Les élus de la Chambre de Métiers se sont réunis hier en Assemblée générale extraordinaire et ont « pris acte » des conséquences de l’application du décret de 1999 à leur organisme : 10 élus en ont été « démissionnés d’office » par le Préfet. Une histoire « d’arroseurs arrosés » qui n’empêchera pas la Chambre consulaire de fonctionner normalement.
L’Assemblée générale extraordinaire de la Chambre de Métiers s’est réunie hier matin sous la présidence du 1er Vice-président, Franck Robert, pour donner un avis sur la décision préfectorale de démissionner d’office 10 membres élus de la Chambre, pour cause d’irrégularités sociales ou fiscales, certains élus n’étant pas à jour de leurs cotisations sociales ou de retraites, ou des charges patronales dues à la Sécurité sociale.

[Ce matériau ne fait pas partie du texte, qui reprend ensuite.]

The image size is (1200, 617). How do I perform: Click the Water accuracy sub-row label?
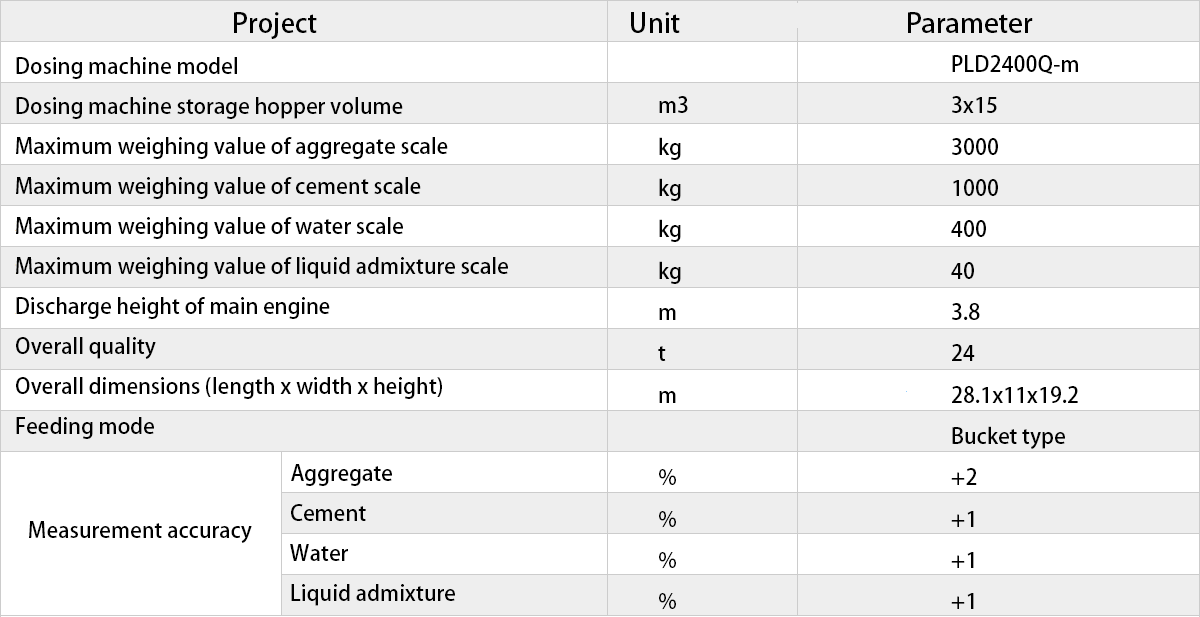319,553
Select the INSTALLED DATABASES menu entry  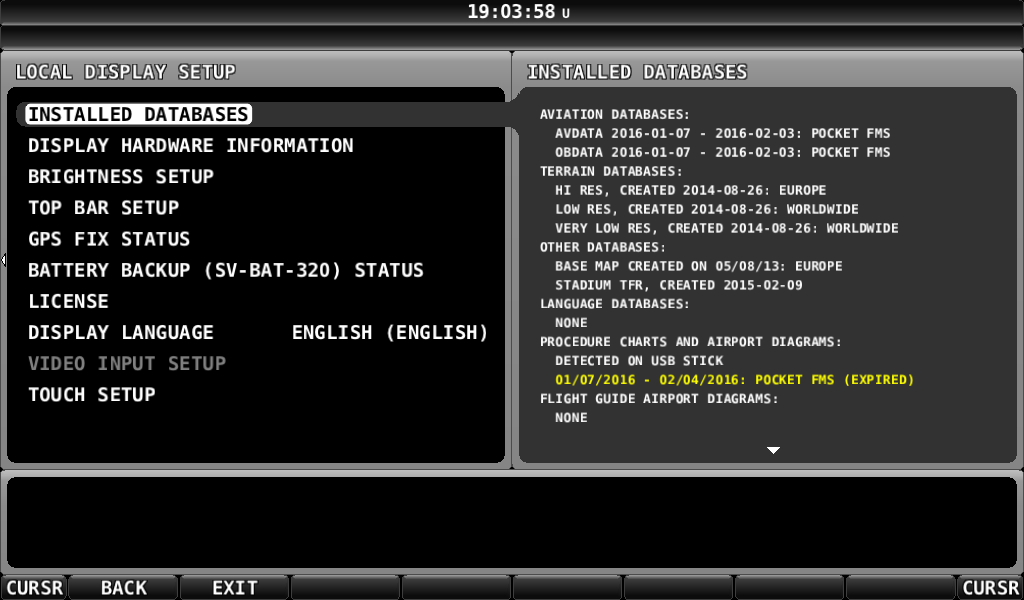138,115
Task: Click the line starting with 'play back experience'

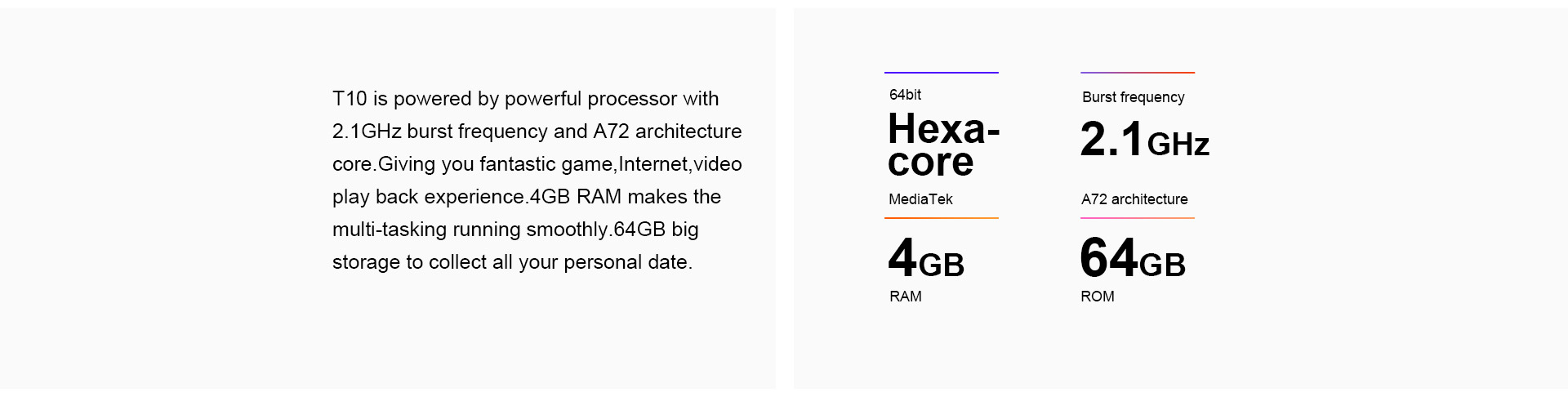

Un vote a eu lieu, donnant 15 voix favorables aux démissions, 14 voix contre et 1 abstention. Dix membres seront donc bientôt remplacés, selon la procédure qui prévoit qu’après avis, le Préfet est en droit de “démissionner” les contrevenants. Les suppléants ou suivants de liste de ces élus viendront les remplacer, s’ils remplissent eux-mêmes les conditions définies par l’article 6 du décret 99-433 du 27 mai 1999 fixant les règles d’éligibilité.
Saisi en décembre 2006 d’une demande de contrôle, par une motion des élus de la Chambre qui cherchaient un moyen de “démissionner” un président en délicatesse avec l’institution judiciaire, le Préfet a effectué un contrôle général, découvrant que 18 élus sur 36 n’étaient pas en règle. Au terme du délai qui leur a été laissé pour régulariser leur situation, 8 élus ont répondu favorablement - dont le Président Giraud Payet.
Les dix membres démissionnés d’office ont ressenti cette situation comme une injustice. Hilaire Maillot, président d’honneur absent à la séance d’hier, a évoqué un « effet boomerang » des motions de décembre.
« C’est dans la logique des choses », a commenté hier Franck Robert, 1er Vice-président et Président par intérim de la Chambre consulaire. « Il faut être à jour de ses cotisations pour pouvoir être élu. Comment pourrait-on exiger des artisans qu’ils soient à jour pour répondre aux appels d’offre, et accepter des dérogations pour les élus ? En 1999, le SABR avait alerté les pouvoirs publics sur les difficultés de trésorerie des petites entreprises qui, le plus souvent, paient leurs dettes, mais très en retard. Nous n’avions pas été écoutés à l’époque. C’est le résultat d’une initiative de la CAPEB, du CNAM et de l’UPA (Union patronale des artisans), co-signataires du décret. Mais tout est parti du problème posé par la situation de Giraud Payet », a conclu le 1er Vice-président.